Este artigo utiliza uma seleção de falas do governador do Rio Grande do Sul durante a sua entrevista ao Roda Viva como base para a organização de algumas informações úteis para entender o atual desastre climático e as alterações recentes à legislação ambiental do estado. Essa legislação condicionou os mecanismos regionais e locais que precederam o desastre e servirá de pano de fundo à resposta coletiva que virá. O confronto da fala do governador com os fatos evidencia que a relação entre eles está fragilizada, o que não diz muito sobre o governador. Ele não está sozinho nessa fragilidade – nem entre os membros da classe política nem entre os cidadãos em geral. Nem sequer entre os cientistas. Na verdade, é a familiaridade do autor deste texto com os altos e baixos da relação pessoal com os fatos que levou à organização deste artigo em três partes que representam três categorias de conflito com a informação fatual. São elas: conflitos por desconhecimento, conflitos por excesso de criatividade, e conflitos por contradição.

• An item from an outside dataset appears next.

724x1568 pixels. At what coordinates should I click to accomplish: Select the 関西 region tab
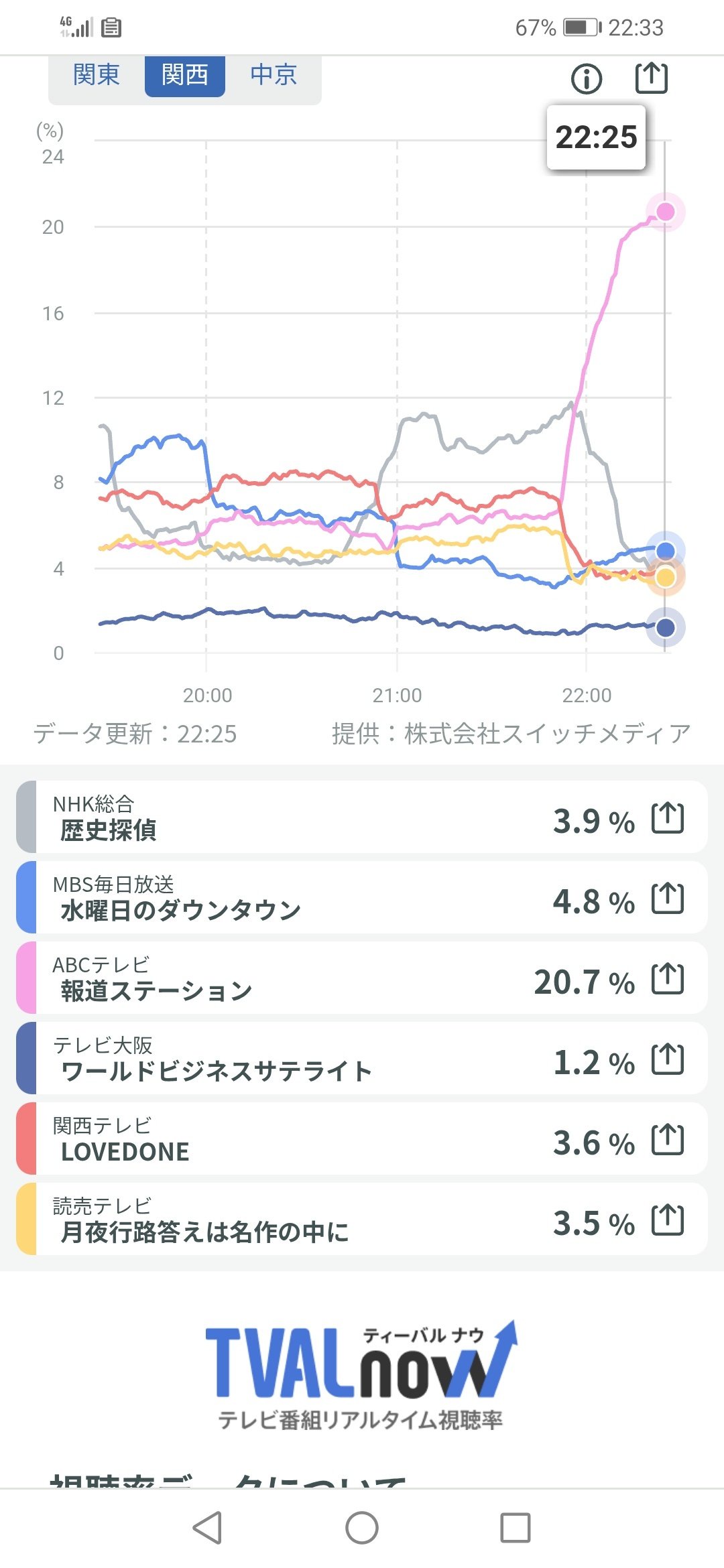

Na primeira categoria, o conflito resulta da simples ignorância de informação pertinente para o assunto abordado. Esta é a categoria mais banal e universal. Na segunda, particularmente comum entre cientistas, o conflito resulta de um excesso de criatividade na interpretação das observações e na escolha daquilo que é observado. Quando um cientista acredita fortemente em uma determinada interpretação da natureza, ele é levado a apreciar somente as informações que apoiam essa interpretação, exercendo um “viés de confirmação”. Esse viés, de gravidade muito variável, pode ser exercido de maneira mais ou menos inocente. Quanto mais um líder político se sentir intelectualmente superior ao seu eleitorado, mais facilmente cairá nessa categoria de conflito, se afastando dos fatos por excesso de criatividade. A terceira e última categoria é a da contradição frontal. O conflito da contradição implica em negar um fato que se conhece por verdadeiro. Incorrer nesse conflito pode fazer implodir a carreira de um cientista ou jogar completamente a perder a sua credibilidade. Para muitos líderes políticos, no entanto, a contradição é uma forma de sobrevivência. A distribuição das falas do governador pelas três categorias de conflito é meramente ilustrativa, muito discutível e inevitavelmente apresenta erros. Ela é útil aqui, na medida em que pode deixar o texto mais leve e motivar alguma ponderação frutífera sobre a circulação da informação nas esferas mais altas do poder estadual.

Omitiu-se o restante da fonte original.